Because Red Dead Redemption so obviously invites comparison to GTA IV, I’m just going to go ahead and compare them again. This time in terms of the very game-ly question of speed or, more specifically, hurry.

Everything about GTA IV makes me feel like hurrying. While, in the very early stages, I try to walk around, I quickly end up driving recklessly, speeding through red lights, and running down city streets. The reason I would like to walk (and drive at a normal pace) is for the authenticity of it. Even Nico Bellic, a criminal and a man in some kind of hurry (for vengeance), would “really” choose to drive according to the rules of the road (most of the time), and would walk down the sidealk, rather than spring. As soon as you start speeding (on foot or in a car), the game immediately loses a sense of reality that I wish for. Yet the game does nothing much to encourage taking things at a slower rate_._

Then we have Red Dead Redemption. Something I’ve really noticed throughout the game is a willingness to walk (or trot) through the world.  A lot of this comes from the setting and the implications of the Western – a gunslinger doesn’t need to be running around, he walks calmly. Along with that, though, and maybe more impressive to me, is the subtle cuing the game uses when it transitions from a cut-scene setting up a quest/mission and the player having control. Specifically, for a second or so the camera shows us the standard play view, but the avatar is walking steadfastly along out of our control. Control is then handed over, and the most natural thing to do, it feels like, is to continue that walking motion (rather than suddenly breaking into a sprint, say).

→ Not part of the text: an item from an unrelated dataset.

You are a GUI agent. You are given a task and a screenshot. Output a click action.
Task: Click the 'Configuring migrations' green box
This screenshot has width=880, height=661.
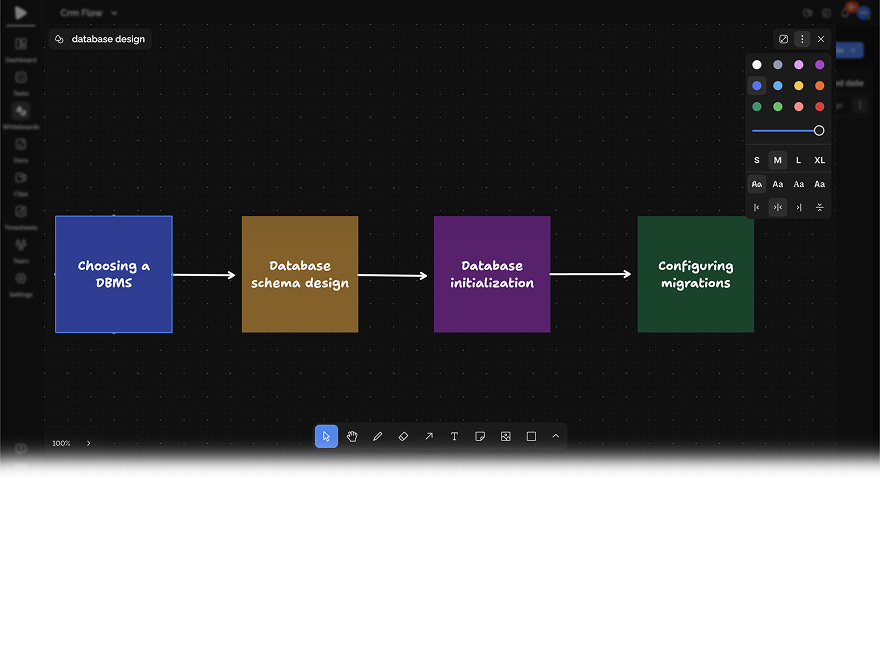coord(695,274)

Finally, the game does things with space and geography that encourage walking. Specifically, you spend a lot of time using a horse to get from place to place, so when you’re walking it’s usually because you’ve arrived in a town, hitched your horse, and are heading into the bar or across to the train station or whatever. In these situations there’s no need to run because it doesn’t make any sense spatially either. In a game like GTA IV, by comparison, there isn’t this same distinction spatially between “places you walk” and “places you drive”, so the tendency is to always adopt the most efficient speed (the fastest). RDR allows you to walk by making walking desirable in terms of narrative, setting, spatiality, and even interactive implications.

Penny Arcade had a nice comic relatively recently about the idea of their being a “mosey” button in RDR, but the truth is that moseying is the default, and that’s a beautiful thing.